Der „Wiederspielreiz“ ist natürlich die Metrik des Rezensenten von Welt – was anders als der Reiz, das Spiel erneut aus dem Schrank zu holen, könnte für ein Urteil für die Güte eines Spieles von Bedeutung sein?

Doch bei näherer Betrachtung fällt auf: So einfach ist das nicht. Was ist z.B. mit Spielen, die man nur einmal spielen kann, wie Escape Games? Oder was ist mit Spirits of the wild? Wenn über „Wiederspielreiz“ geredet wird, dann ist oft eigentlich gemeint: Wie oft kann man das Spiel spielen, bis man „alles gesehen hat“? Also wie lange das Spiel Überraschungen, neue Wendungen und/oder Strategien bereit hält. Von dieser Warte aus, hat Spirits keinen hohen Wiederspielreiz, denn nach zwei, spätestens nach drei Partien wird man feststellen, dass das Geschehen immer in sehr engen Bahnen verläuft:

Ziel ist es, wertvolle Kombinationen von Steinen auf seinem Tableau abzulegen: Also Farb-Mehrlinge oder möglichst viele verschiedene Farben – das übliche halt.
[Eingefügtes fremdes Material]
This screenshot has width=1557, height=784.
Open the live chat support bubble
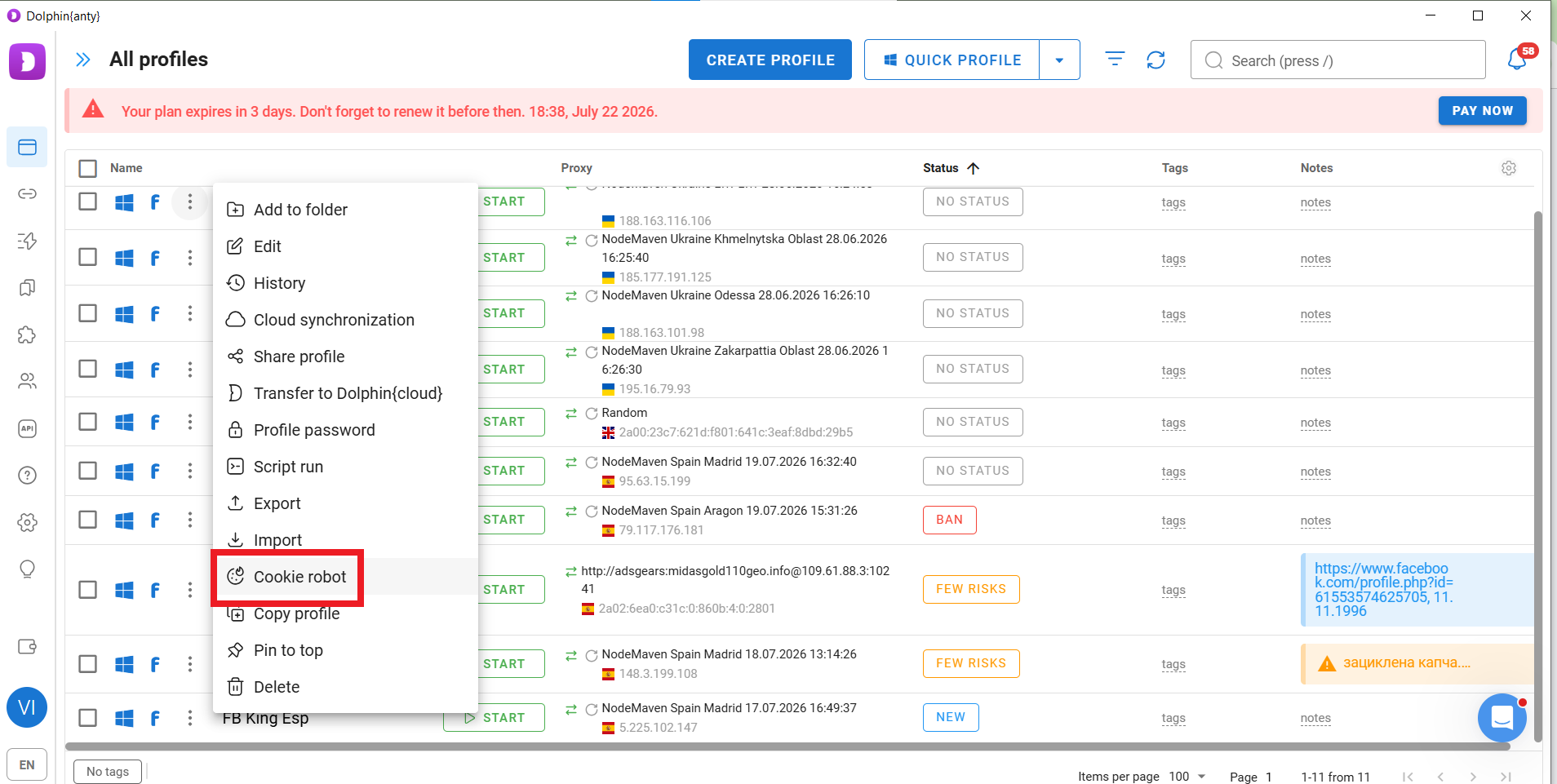(x=1502, y=717)
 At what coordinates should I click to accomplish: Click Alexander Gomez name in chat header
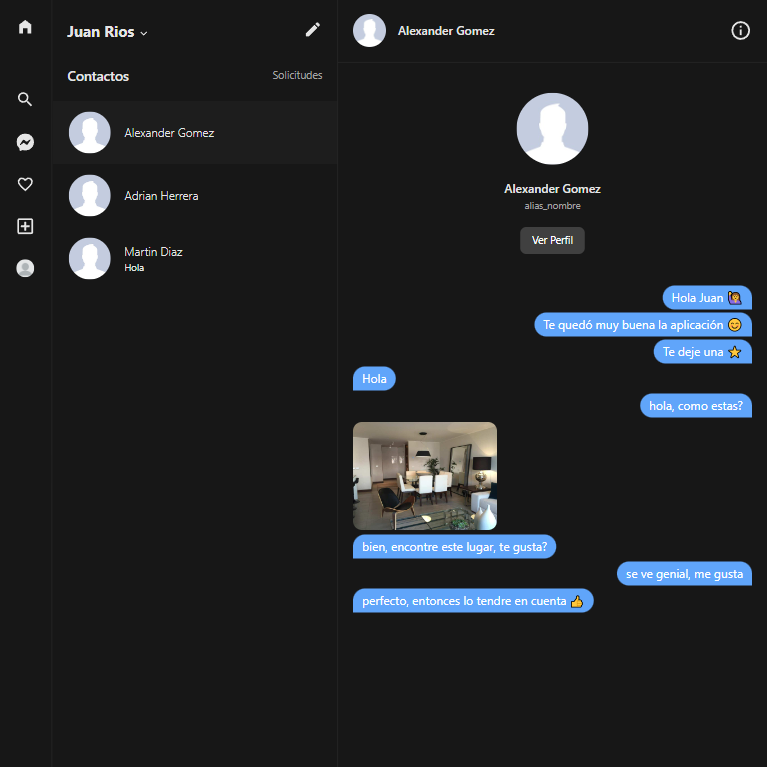point(446,31)
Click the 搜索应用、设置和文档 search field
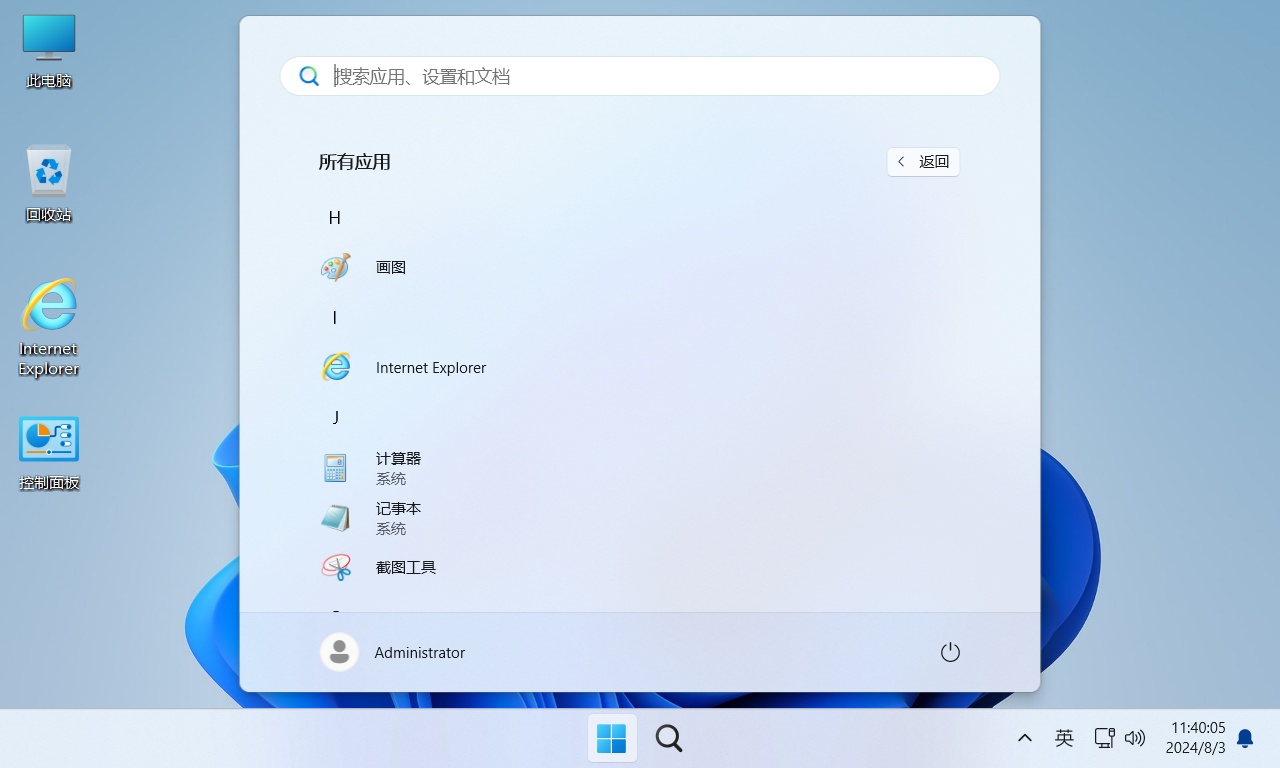This screenshot has height=768, width=1280. coord(639,76)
Entsprechend befassen sich die meisten Aktionen mit dem Nehmen von Steinen oder dem Nachziehen des gemeinsamen Vorrats, wenn dort nichts brauchbares (oder auch schlicht gar nichts) liegt. Jede Aktion kann nur einmal gewählt werden, also muss man seine Aktionen regelmäßig „Untappen“ was hier einen Sonderzug erlaubt, der zudem ständig wechselt. Die  dritte Aktion ist das Versetzen des Kojoten zum Gegner, der einen Teil des Tableaus dort blockiert.

Zwar hängen die konkreten Aktionen natürlich in erster Linie von dem Angebot der Steine ab, aber schnell kristallisieren sich Standardzüge heraus, genauso wie Kombinationen, die eher bespielt werden als andere. Auch das Timing des Kojoten wird sich schnell auf einen speziellen Rhythmus einpendeln, denn das Umsetzen der Blockade macht nur Sinn, wenn der Gegner diesen nicht unmittelbar returnieren kann (oder will). Große Überraschungen erwarte ich in keiner Partie mehr.

Ist also der Wiederspielreiz gering?

Ich beantworte die Frage mit einer Gegenfrage: Ist Das fünfte Element ein besserer Film als The sixth sense? Letzterer werde ich mir vermutlich nie wieder ansehen, ersterer habe ich bestimmt schon 30 mal gesehen. Trotz mangelnden Wiedersehreiz gilt letzterer aber als der bessere Film. Warum?

Kurzer Schnitt auf den Küchentisch. Meine Tochter und ich warten darauf, dass das Essen fertig ist. Das wird etwa eine Viertelstunde dauern. Wir spielen Spirits of the wild, um uns die Zeit zu vertreiben. Wie die Tage zuvor schon auch. Tatsächlich haben wir in der vergangenen Woche bereits sechs Mal Spirits… gespielt. An Alternativen würde es nicht mangeln

Verwirrt? Ist der Wiederspielreiz doch hoch? Habe ich gelogen?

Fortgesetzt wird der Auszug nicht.